I don’t answer her. The power of positivity isn’t going to work for me today. My grief is a process, and eventually I will tread water again, but I will do it in my own time.

“How are your eating habits this week?” she asks.

“They’re fine.”

“Nikolai tells me otherwise.”

Betrayal pierces my thoughts, and I turn to look at her. I have been good. I’ve been doing mostly okay. But I know he’s referring to the Christmas party. It isn’t fair for him to count that against me.

“It was one time, and it was only because I was in an uncomfortable situation.”

“Nonna also says that you haven’t been clearing your plates, even though they are small portions. It’s a very slippery slope, Tanaka. They only mention it because we all want you to succeed with your program.”

“I’m fine,” I reiterate. “If anything, I’ve been eating too much. I had to buy two sizes up in my clothes, and I don’t like it.”

“You are at a perfectly reasonable weight,” she says. “The doctor mentioned that you’ve finally reached a healthy body mass index. Do you remember how we discussed changing the way you see yourself versus controlling your food to maintain your safety zone? Should we go over it again?”

“No,” I answer.

“How do you feel right now?” she asks. “Do you feel healthy? Do you have more energy? Tell me something positive about your new eating plan.”

I tap my fingers against the desk. I do feel like I have more energy, but I don’t want to admit it to her because right now she feels like the enemy. I feel like she is conspiring with Nikolai and Nonna to make me miserable, and I am angry with all of them, no matter how illogical it might be. I decide that while I can’t control my food, or my body, or my dancing anymore, there is still something else I can control.

“I’m done with therapy,” I tell her. “I want you to leave now.”

There isn’t a response. I expect her to argue, and I’m preparing my mental arsenal. I will go to war with her if she makes me. But I’m done giving away my secrets like candy. She just needs to say one thing. One protest. One argument. And I will let her have it.

But she doesn’t give in to my tactics.

Instead, she disappoints me by leaving the room without another word.





I find Nakya in the gym, stretching her leg against the barre I provided. She is wearing only a pink leotard and leg warmers today.

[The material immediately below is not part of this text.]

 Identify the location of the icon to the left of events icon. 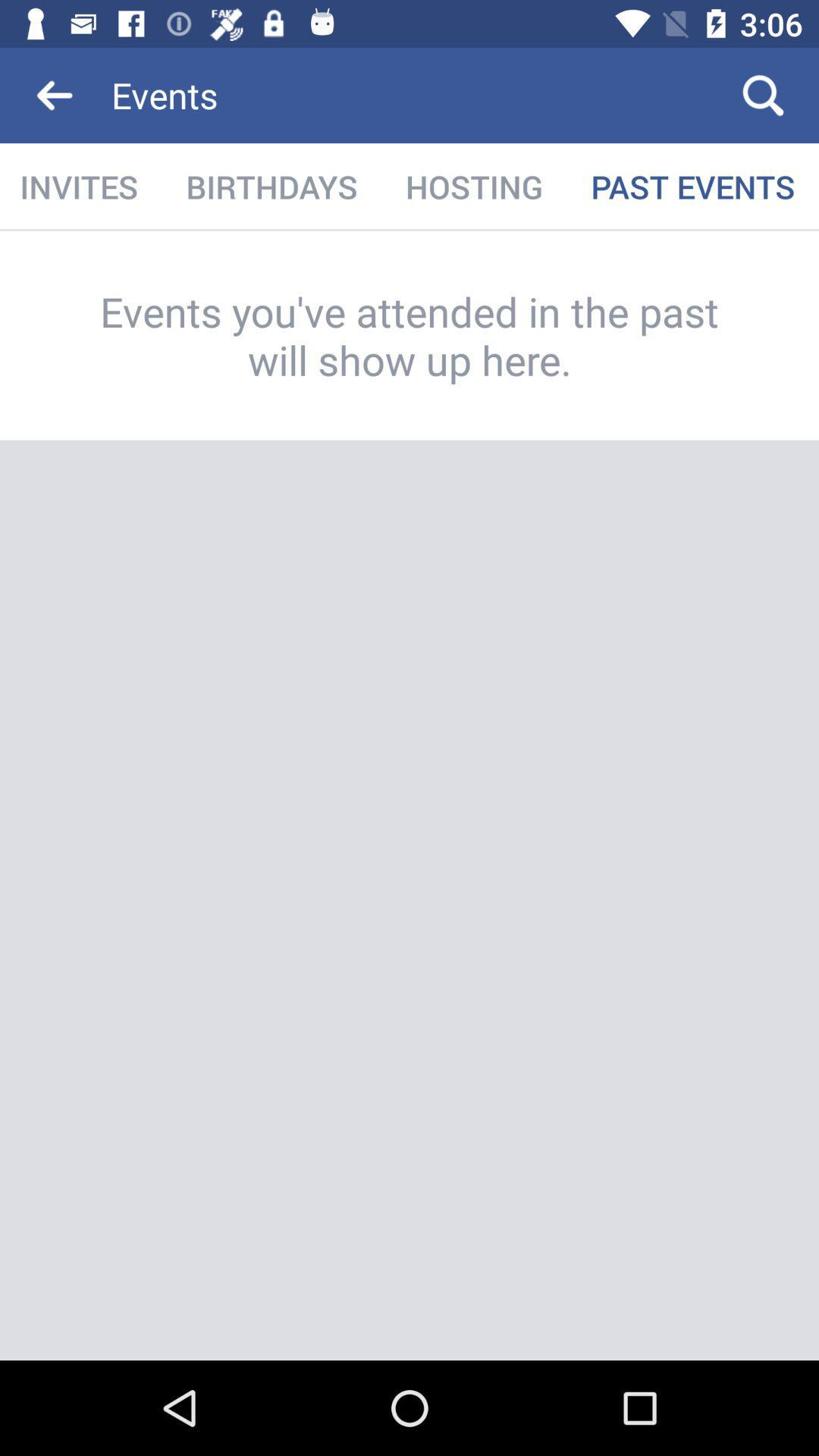
(55, 94).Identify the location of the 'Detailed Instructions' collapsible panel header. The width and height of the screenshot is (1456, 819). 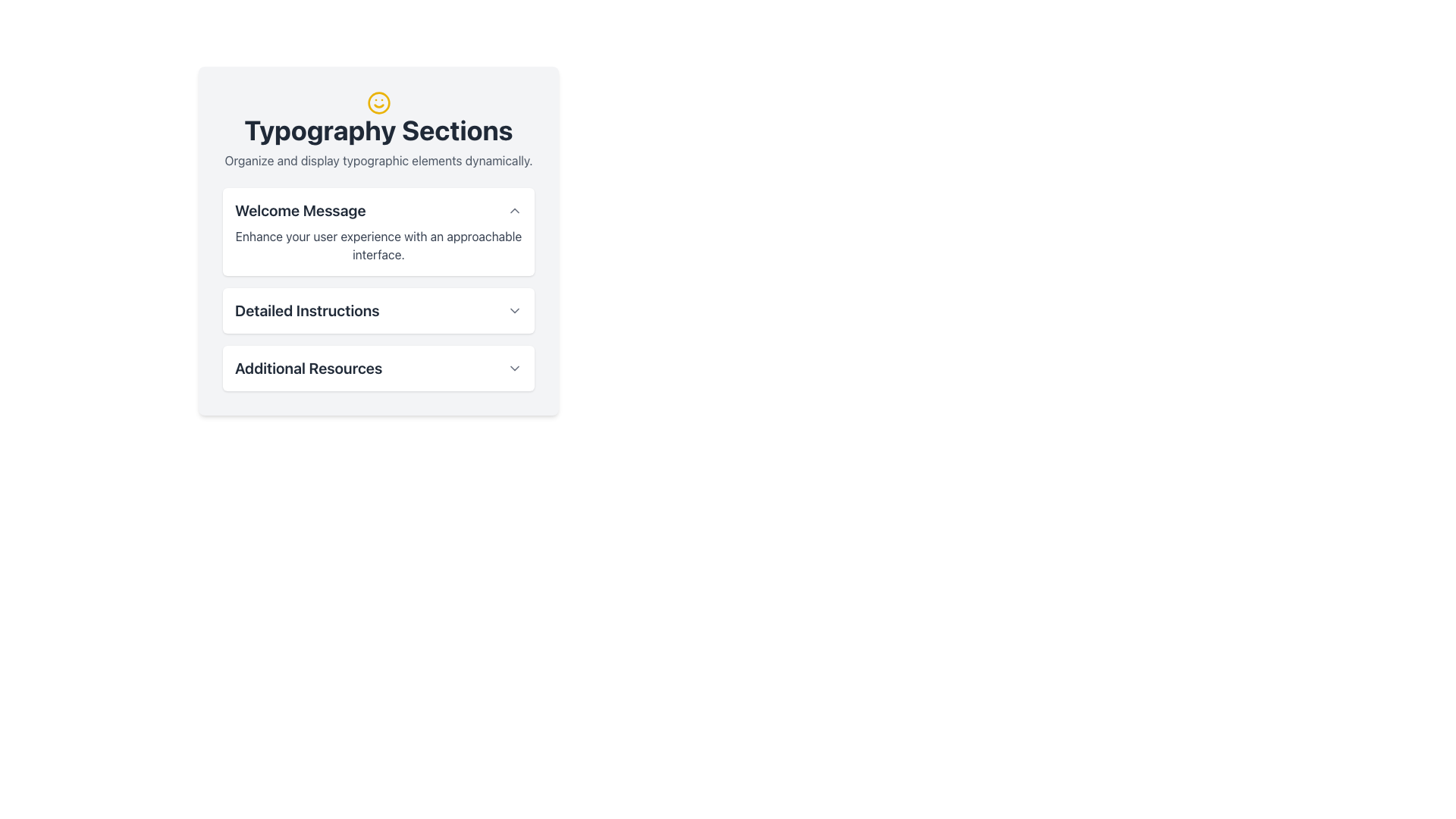
(378, 309).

Since I gave her free rein with my credit card, there has been a dramatic change in her wardrobe. Lately, I’ve enjoyed seeing her in the high-waisted jeans and bodysuits she purchased. She’s a different girl than the prim little dancer I first met. She is wilder, perhaps.

But she is also self-conscious of her healthier new body. I enjoy the way her thicker flesh feels against me. There is nothing like getting lost in the softness of a woman. It calms me. And I get lost in Nakya as often as I can now.

Seeing her healthy is important to me, and as long as she’s in my care, I will do what’s necessary to keep her that way.

“Sarah tells me that you think it’s up to you to fire her.”

She returns my gaze in the reflection of the mirror. “I don’t need therapy anymore. I’m better now.”

“I wouldn’t go that far.”

She releases her leg and turns to face me, meeting my eyes in challenge. “I don’t have anything else to say to her. She’s wasting my time.”

“That is for me to determine. Besides, what else do you have to do?”